LETTERS: Coach's record a curious story; delinquent landlord

By: Letters
April 12, 2014 Updated: April 12, 2014 at 10:30 am
photo - Colorado College head coach Scott Owens looks up at the scoreboard during the second period against Denver Saturday, Feb. 9, 2013, at the World Arena in Colorado Springs, Colo.  (The Gazette, Christian Murdock)
Colorado College head coach Scott Owens looks up at the scoreboard during the second period against Denver Saturday, Feb. 9, 2013, at the World Arena in Colorado Springs, Colo. (The Gazette, Christian Murdock) 

Coach's record a curious story

I am dismayed but not surprised that coach Scott Owens has been forced out at Colorado College, and I am deeply disappointed in Joe Paisley and David Ramsey for spending the month of March beating the drums for his dismissal.

He won't remember it, but I met athletic director Ken Ralph during his first week on campus in July 2007 and told friends that week that he was going to want his own man behind the bench. That's a fact.

Coach Owens' record tells a curious story: 18-18-3 in his first year, then eight consecutive seasons that produced three MacNaughton Cups, six trips to the NCAAs, and a winning percentage of .648.

Ralph came on the scene with the roster and schedule set for the last season in that run. That was the last season the Tigers won 24 games.

For the past six years, with Ralph charting the course for the program, the trend is clearly downward: winning percentage of .487, down 24 percent from the pre-Ralph era. That's a big drop. Those are facts. Why do you suppose that would be?

Perhaps Paisley and Ramsey should investigate changes in admissions practices, recruiting budgets, scholarship guidelines, program funding, funding for assistants and interns, administrative and technical support, sponsorship agreements - all the off-ice, behind-the-scenes factors that can influence a team's success. They also might want to track new resources that miraculously materialize for the new coach.

David Ramsey's "Knight in Shining Armor," George Gwozdecky, may have said it best in Ramsey's March 30 column: "It's not as if we coaches get dumb all of a sudden."

Steve Perry, Pine


A little nudge in the pocket

Reading the letter James Timothy wrote about raising the minimum wage passed by Congress that deflected President Barack Obama's proposal compelled me to agree with James' proposal to increasing it to $10.10 instead of $8.

Low-income Americans, such as fry cooks, waiters, waitresses, bartenders, janitors, etc., are the driving force behind the middle-class workers that makes this country so great. Eight dollars an hour for an 40 hour workweek does not cover the prices increasing for the bare necessities: such as milk, eggs, bread, to an average of $2 to $3.49, rent averaging from $663 for a 1 bedroom apartment to $480 for a small family home, and gas prices fluctuating like the stock market; all of which makes it hard to survive on an average annual salary of $19,000.

▸ **Requirement 1**
According to the letters page, what winning percentage did Coach Owens' teams post during the eight consecutive seasons after his first year?
▸ **Requirement 2**
Repeat word for word the passage of the letters page starting at "For the past" and ending at "the new coach.".

▸ **Data section**
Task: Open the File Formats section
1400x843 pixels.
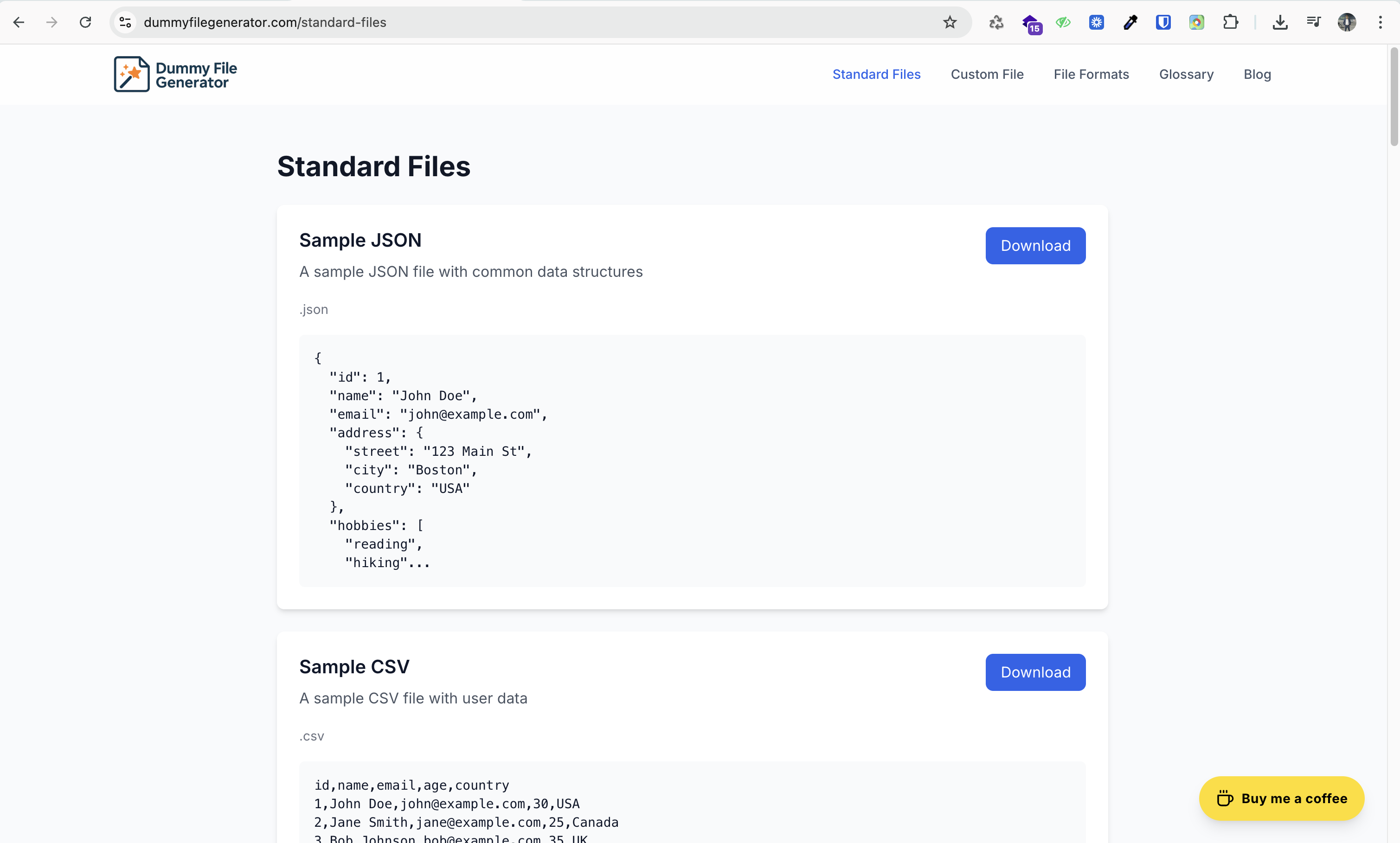Action: [1091, 74]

▸ **Complete response 1**
.648

▸ **Complete response 2**
For the past six years, with Ralph charting the course for the program, the trend is clearly downward: winning percentage of .487, down 24 percent from the pre-Ralph era. That's a big drop. Those are facts. Why do you suppose that would be?

Perhaps Paisley and Ramsey should investigate changes in admissions practices, recruiting budgets, scholarship guidelines, program funding, funding for assistants and interns, administrative and technical support, sponsorship agreements - all the off-ice, behind-the-scenes factors that can influence a team's success. They also might want to track new resources that miraculously materialize for the new coach.